A few weeks ago while preparing for a ministry event I was watching Paul Tripp’s DVD, “Getting to the Heart of Parenting” (which I very highly recommend!) where he said something that I really wanted to disagree with. The problem is I could find any way to prove him wrong… and I’ve been looking for loopholes since then but have come up short. So what did he say?
“Human beings, made in the image of God, do not live life based on the facts of their experience, but based on their interpretation of the facts.”
Tripp continues in the DVD by giving an example where his young son was hurt and needed an ambulance, but he was really calm and at peace despite the blood dripping down his face. At that point, Tripp noticed his son was quietly whispering something, “I’m so glad my daddy is a doctor! I’m so glad my daddy is a doctor!” That’s true… but he has a Doctor of Ministry degree in Biblical Counseling (not very helpful if you need staples in your head to close a gaping wound).
Perception isn’t everything, but it’s really close.
My son, Matthew, is three and my wife and I have finally started making progress towards getting him potty trained. As I write this post the timer is going (he has ten more minutes right now before his next attempt to go pee pee in the potty). He’s finally starting to go when we tell him it’s time, but he refuses to tell us when he needs to go potty. He says he’s scared of the potty. Perception is everything. He knows it’s not scary, but he thinks it is – therefore he’s been very resistant and he’s finally starting to come around to it.

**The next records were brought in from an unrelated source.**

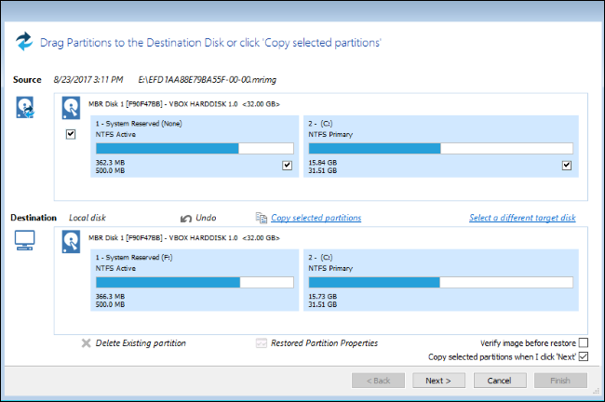Disable Copy selected partitions when I click Next
Image resolution: width=605 pixels, height=402 pixels.
pos(584,356)
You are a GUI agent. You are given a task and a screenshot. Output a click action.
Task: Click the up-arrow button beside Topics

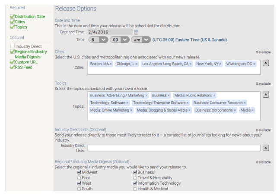point(266,95)
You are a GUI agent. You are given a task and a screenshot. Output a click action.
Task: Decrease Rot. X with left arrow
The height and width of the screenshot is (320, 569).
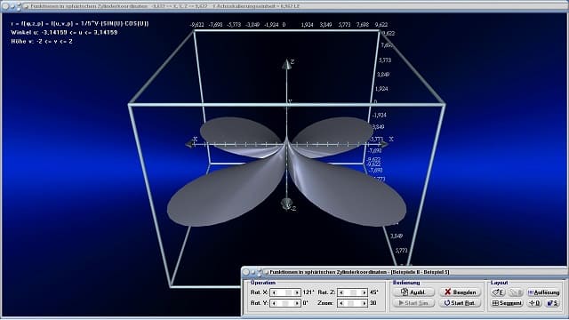click(274, 292)
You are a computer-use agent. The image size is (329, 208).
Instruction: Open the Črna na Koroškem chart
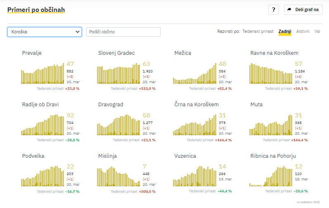coord(195,125)
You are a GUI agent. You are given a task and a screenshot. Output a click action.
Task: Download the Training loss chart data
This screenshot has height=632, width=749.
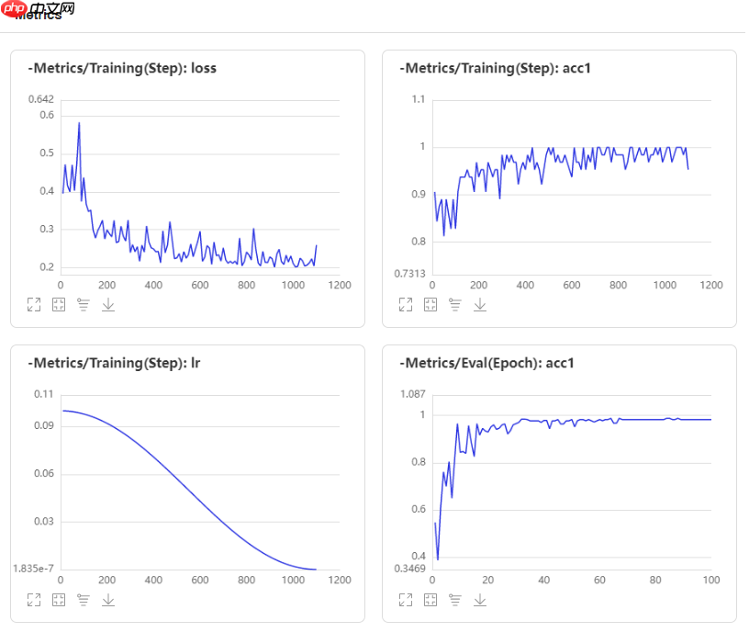(x=108, y=305)
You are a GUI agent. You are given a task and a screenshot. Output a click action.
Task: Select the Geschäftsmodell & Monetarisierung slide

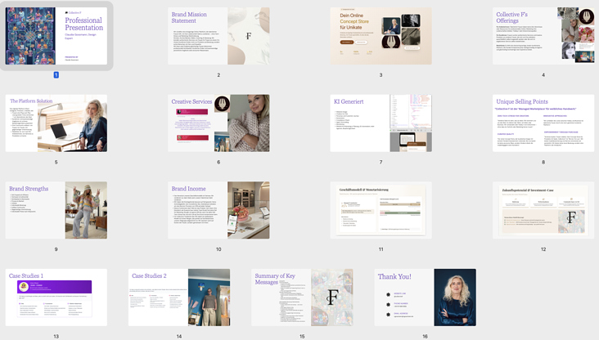coord(381,210)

I’ve also been reminded of the perception that many have about me as a pastor. When I see teenagers who haven’t been in church or at youth group and I smile and tell them that I’ve missed them, many of them take that as a guilt trip saying, “C’mon… where’ve you been slacker! Don’t you care about God!” Perception isn’t everything, but it’s close.
I’ve written a number of blog posts about homosexuality, usually through the lens of Glee or Lady Gaga or some other entertainer/media form. I’m not homophobic and I don’t believe Christians should be homophobic, but I do believe that homosexuality is a sin and I have clearly stated that in those posts. If you hunt those posts down you can see what type of comments I’ve gotten accusing me of being a narrow-minded, judgmental Christian. The reality is, it’s nearly impossible to speak about polarizing issues without some people imposing what they assume about you to influence how they interpret what you say or write. Perception strikes again.
A few thoughts on getting perception to line up with truth:
- Be as clear as possible in what you say and how you say it. Non-verbals (eye contact, body posture, hand gestures, etc.) are so important, do not disregard them.
- Live in such a way that others will rightly interpret what you say. If you are a judgmental person and gossip a lot, then when you try to speak truth about a particular issue that could be controversial, people will have a tough time giving you the benefit of the doubt. But if you’re a gracious and humble person, even towards those who disagree with you, then maybe people will actually hear you out.
- Don’t jump to conclusions, ask more questions. This is pretty obvious, but difficult to actually do. We generally think we understand more than we really do.
What am I missing? What are some other ways we can bring Perception and Reality together in our marriages, parenting, ministry, work, friendships, philosophies, and religious beliefs?